TASKS TO CARRY OUT:
1. Transcribe the readahead passage, starting with "Readahead is a" and going on through "default readahead list.".
2. Using the passage on Linux readahead, decide whether each statement below agrees with it, answering yes or no and quoting the deciding words: (a) Readahead loads a file's contents into the page cache. (b) When the kernel is booted with the profile boot parameter, it records file accesses during bootup. (c) Support for readahead was added to systemd in version 219.
3. Carry the passage on Linux readahead forward, beginning right after its final sentence.

SUPPLIED TEXT:

###

Readahead is a system call of the Linux kernel that loads a file's contents into the page cache. This prefetches the file so that when it is subsequently accessed, its contents are read from the main memory (RAM) rather than from a hard disk drive (HDD), resulting in much lower file access latencies.
Many Linux distributions use readahead on a list of commonly used files to speed up booting. In such a setup, if the kernel is booted with the profile boot parameter, it will record all file accesses during bootup and write a new list of files to be read during later boot sequences. This will make additional installed services start faster, because they are not included in the default readahead list.
In Linux distributions that use systemd, readahead binary (as part of the boot sequence) was replaced by systemd-readahead. However, support for readahead was removed from systemd in its version 219, being described as unmaintained and unable to provide expected performance benefits.

###

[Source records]
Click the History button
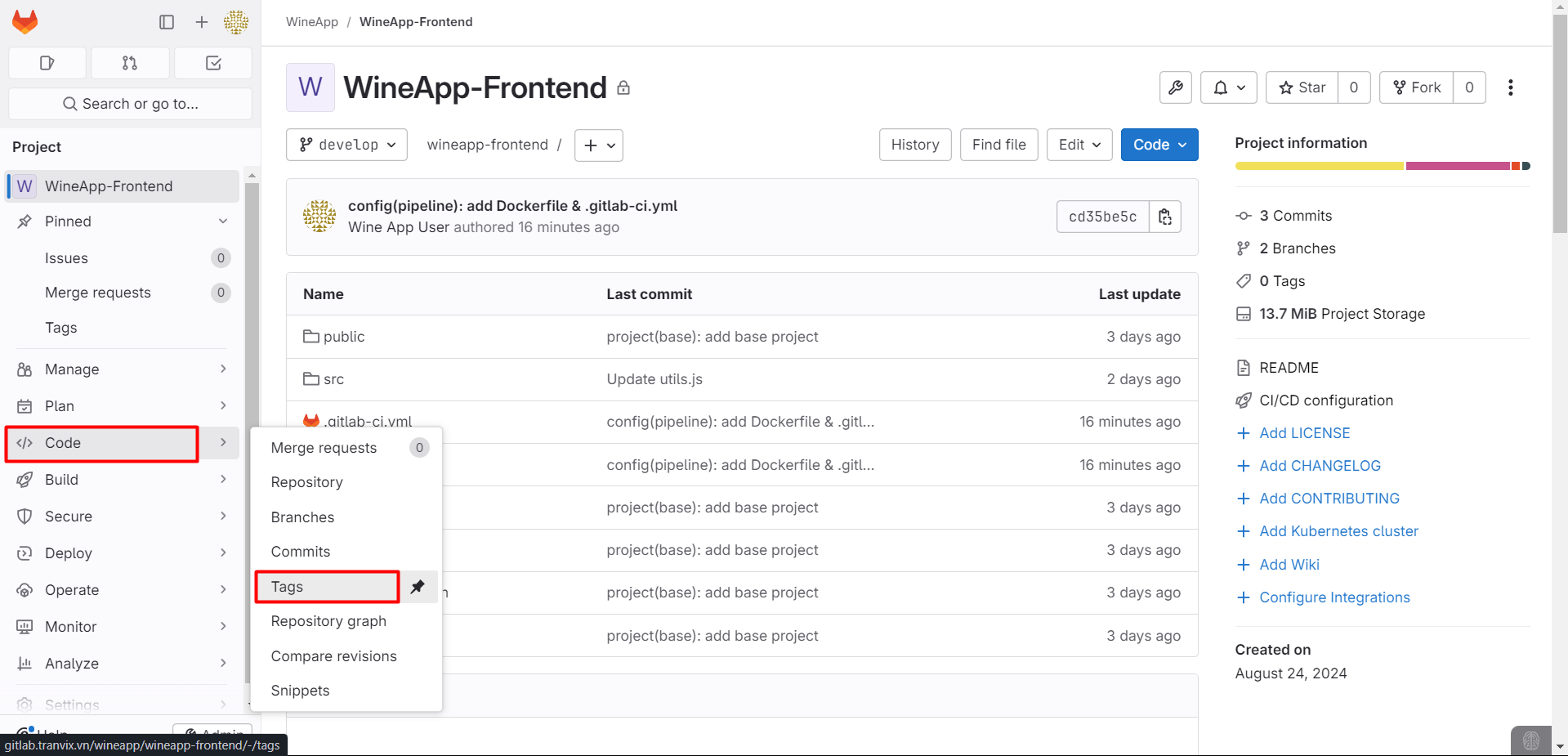 pos(914,145)
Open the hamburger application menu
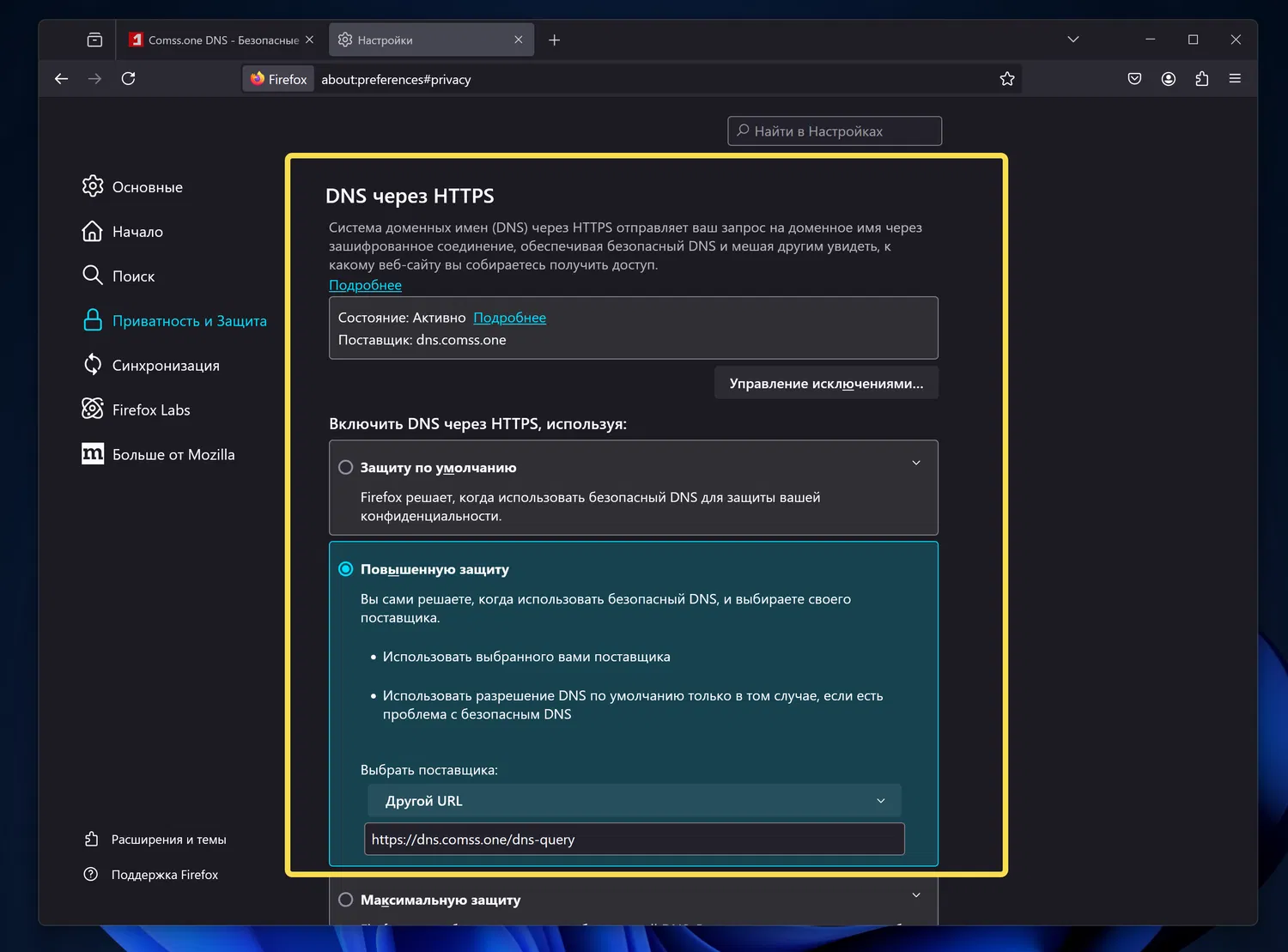This screenshot has height=952, width=1288. [1235, 79]
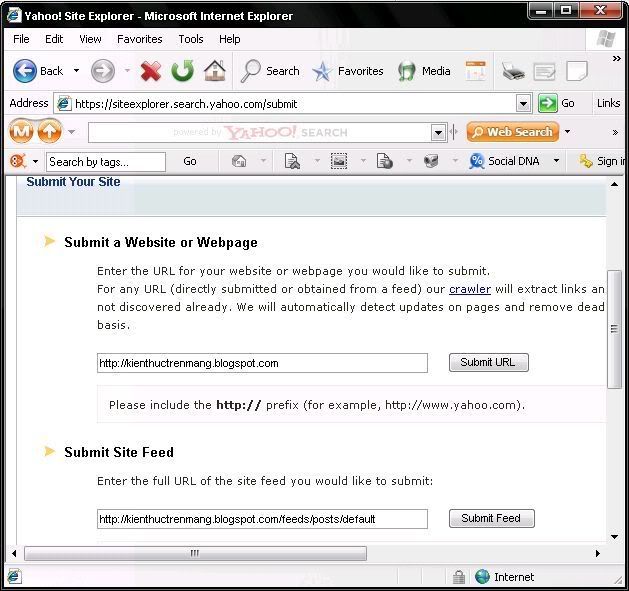629x591 pixels.
Task: Click the website URL input field
Action: (x=261, y=363)
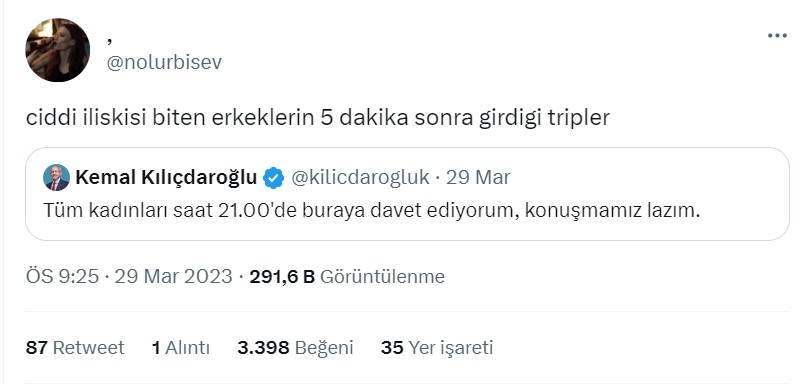Click the 29 Mar 2023 date
This screenshot has width=810, height=384.
174,277
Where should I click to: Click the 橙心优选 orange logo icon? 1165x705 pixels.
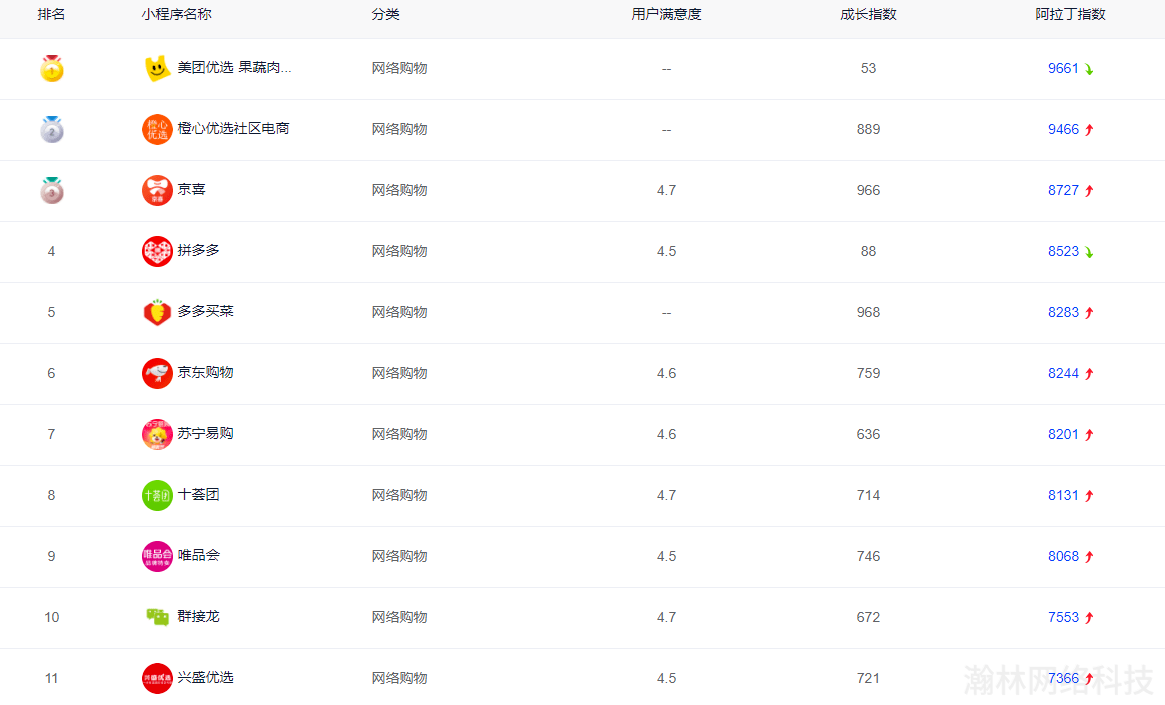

###

RESULTS FOR THE EXERCISE:
1.
Readahead is a system call of the Linux kernel that loads a file's contents into the page cache. This prefetches the file so that when it is subsequently accessed, its contents are read from the main memory (RAM) rather than from a hard disk drive (HDD), resulting in much lower file access latencies.
Many Linux distributions use readahead on a list of commonly used files to speed up booting. In such a setup, if the kernel is booted with the profile boot parameter, it will record all file accesses during bootup and write a new list of files to be read during later boot sequences. This will make additional installed services start faster, because they are not included in the default readahead list.

2.
(a) Yes: "Readahead is a system call of the Linux kernel that loads a file's contents into the page cache."
(b) Yes: "if the kernel is booted with the profile boot parameter, it will record all file accesses during bootup"
(c) No: "support for readahead was removed from systemd in its version 219"

3.
- Jonathan Corbet (2005-10-12). "Adaptive file readahead". LWN.net. Retrieved 2014-08-20.
- "readahead(2) - Linux manual page". man7.org. Retrieved 2014-04-09.
- Michael Opdenacker (2007-06-15). "Readahead: time-travel techniques for desktop and embedded systems" (PDF). free-electrons.com. pp. 5–6. Retrieved 2014-05-01.
- "Readahead". fedorahosted.org. Retrieved 2014-04-09.
- "systemd-readahead-replay.service". freedesktop.org. 2014-03-26. Retrieved 2014-04-09.
- "systemd/systemd – System and Session Manager: Changes with 219". cgit.freedesktop.org. Retrieved 2015-02-15.
- Krzysztof Lichota (2008). "Linux solution for prefetching necessary data during application and system startup" (PDF). code.google.com. Retrieved 2014-07-28.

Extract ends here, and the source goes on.